Mercedes-AMG C63 S Estate
List price when new: £70,325
Price today: £46,000
Available from: 2016-present
Twin-turbo V8 and rear-wheel drive chassis: the perfect fast estate car combination?
Price today is based on a 2018 model with average mileage and full service history, correct at time of writing
Years ago, cars had very clear-cut roles. You had a performance car to go very fast in and an estate to carry your family and your dog around in, and never the twain shall meet. Now, though, things are very different, and if you want a splendidly quick family car you can have it, with performance to rival a supercar and plenty of room for the children and the dog and the luggage and even old Uncle Tom Cobley and all.
Take the Audi RS4 Avant, for instance, which has been scaring grandparents witless since the year 2000. Previous generations have been powered by a turbocharged V6 and a thunking great V8, and this 2018 version we’re testing here is powered by a 444bhp twin-turbo 2.9-litre V6. With it, the RS4 covers the 0-62mph sprint in a claimed 4.1sec and has a top speed (optionally de-restricted) of 174mph. Bought at just under a couple of years old, as here, it looks like a bit of a bargain, too, and the answer to a family man’s prayers.
Or is it? You see, Mercedes-AMG fields a super-fast C-Class Estate in the same class, and it doesn’t look any less compelling as a used buy when stood next to the RS4. With more power from its twin-turbo 4.0-litre V8, the C63 S Estate is clearly capable of being a serious thorn in the RS4’s haunched side.
What are they like to drive?
Whereas performance saloons can get by on good looks and sharp driving dynamics, their estate brethren have to fulfil a broader remit. Not only do buyers crave dynamic exuberance and neck-snapping performance, but such ability also needs to be wrapped up in a practical and refined package.
In standard form, the RS4 rides pretty firmly. However, If you can find one fitted with the optional Dynamic Ride Control (a system that uses three-mode dampers), it exhibits the kind of low-speed compliance that is usually reserved for plush SUVs. Where the C63 S bumps and thumps its way around urban routes, the RS4 smoothes out the worst of battered bitumen.
However, the RS4, whether with or, more especially without the optional dampers, begins to struggle when the roads become more challenging. Left in Comfort mode, the RS4 feels like a fishing trawler caught in a storm, wallowing and pitching under acceleration and braking. Both Auto and Dynamic modes improve the RS4’s body control, but it never feels as well tied down as the conventionally suspended C63 S.
In fact, it is the rear-wheel-drive C63 S – a machine that has developed something of a bad boy reputation over the years – that gives you the most confidence on demanding roads. The RS4, with its vague dynamic steering and unpredictable handling, tends to leave you guessing on the way into corners, whereas the C63 S positively bristles with feedback, with its feelsome steering and accelerator allowing you to exploit its potential at every opportunity.
The RS4’s four-wheel-drive traction doesn’t net it much of an advantage in a straight line, either. Yes, from 0-60mph the RS4 fires out of the gate like a rocket-propelled greyhound (3.8sec versus 4.3sec), but at higher speeds the C63 S claws back the advantage. Better yet, this muscular performance is accompanied by a delicious V8 growl and angry rasps from the tailpipes during upshifts.
The RS4 is altogether more subdued, generating less engine, wind and road noise than the C63 S – so it’s less tiring on long journeys. However, for an Audi Sport product – a car that should excite and move in equal measure – it’s a little bit disappointing.
────────────────
- LIST OF TASKS
1 - Answer these questions from the C63 S Estate review:
(a) What was the C63 S Estate's list price when new?
(b) How much power does the 2018 RS4 produce?
(c) What 0-60mph time is given for the C63 S?
2 - Repeat the C63 S Estate review word for word, starting at "Price today is" and stopping after "Cobley and all.".

- DATA LINES
────────────────
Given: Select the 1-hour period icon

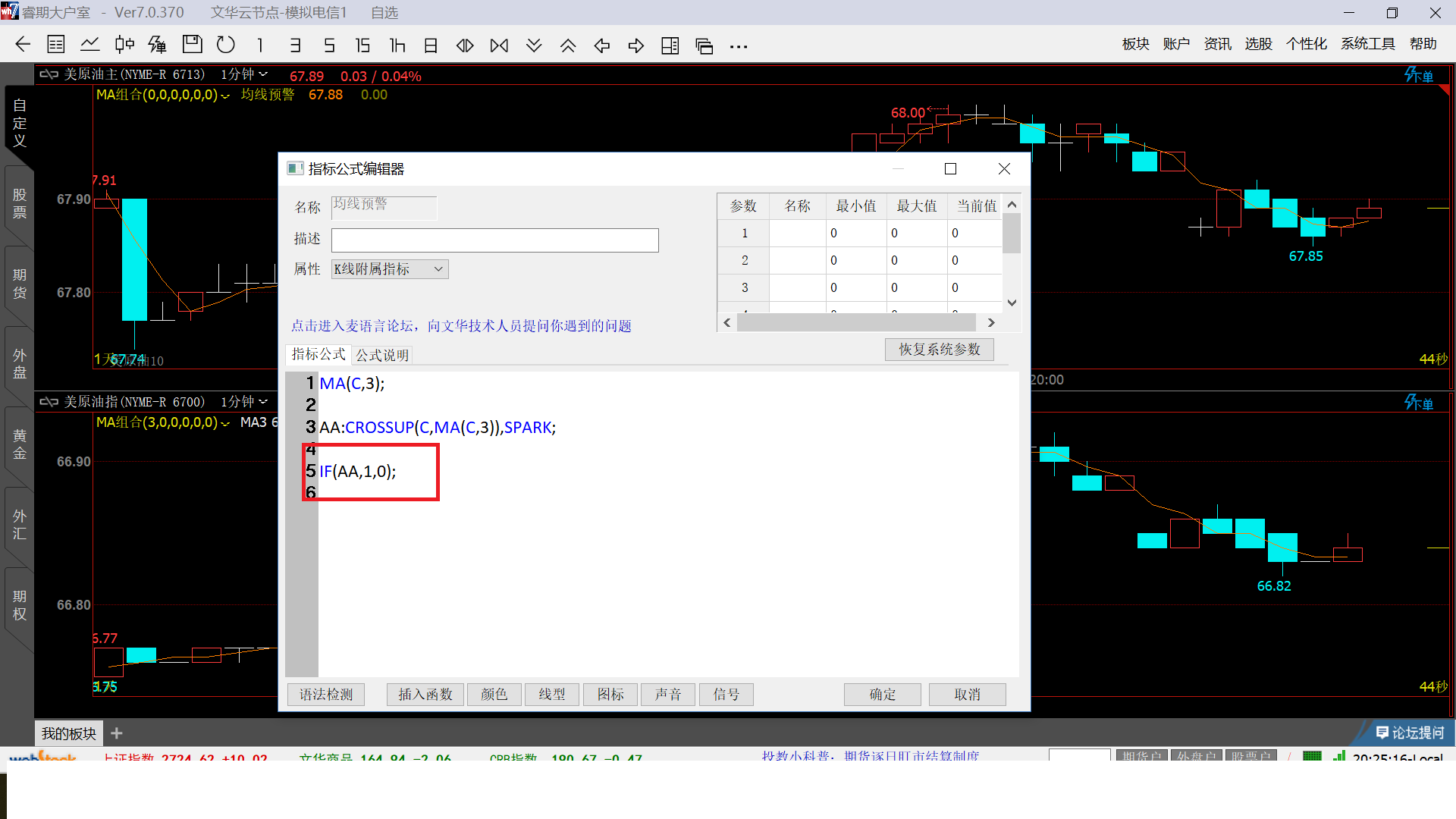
────────────────
- SOLVED PROBLEMS
1 -
(a) £70,325
(b) 444bhp
(c) 4.3sec

2 -
Price today is based on a 2018 model with average mileage and full service history, correct at time of writing
Years ago, cars had very clear-cut roles. You had a performance car to go very fast in and an estate to carry your family and your dog around in, and never the twain shall meet. Now, though, things are very different, and if you want a splendidly quick family car you can have it, with performance to rival a supercar and plenty of room for the children and the dog and the luggage and even old Uncle Tom Cobley and all.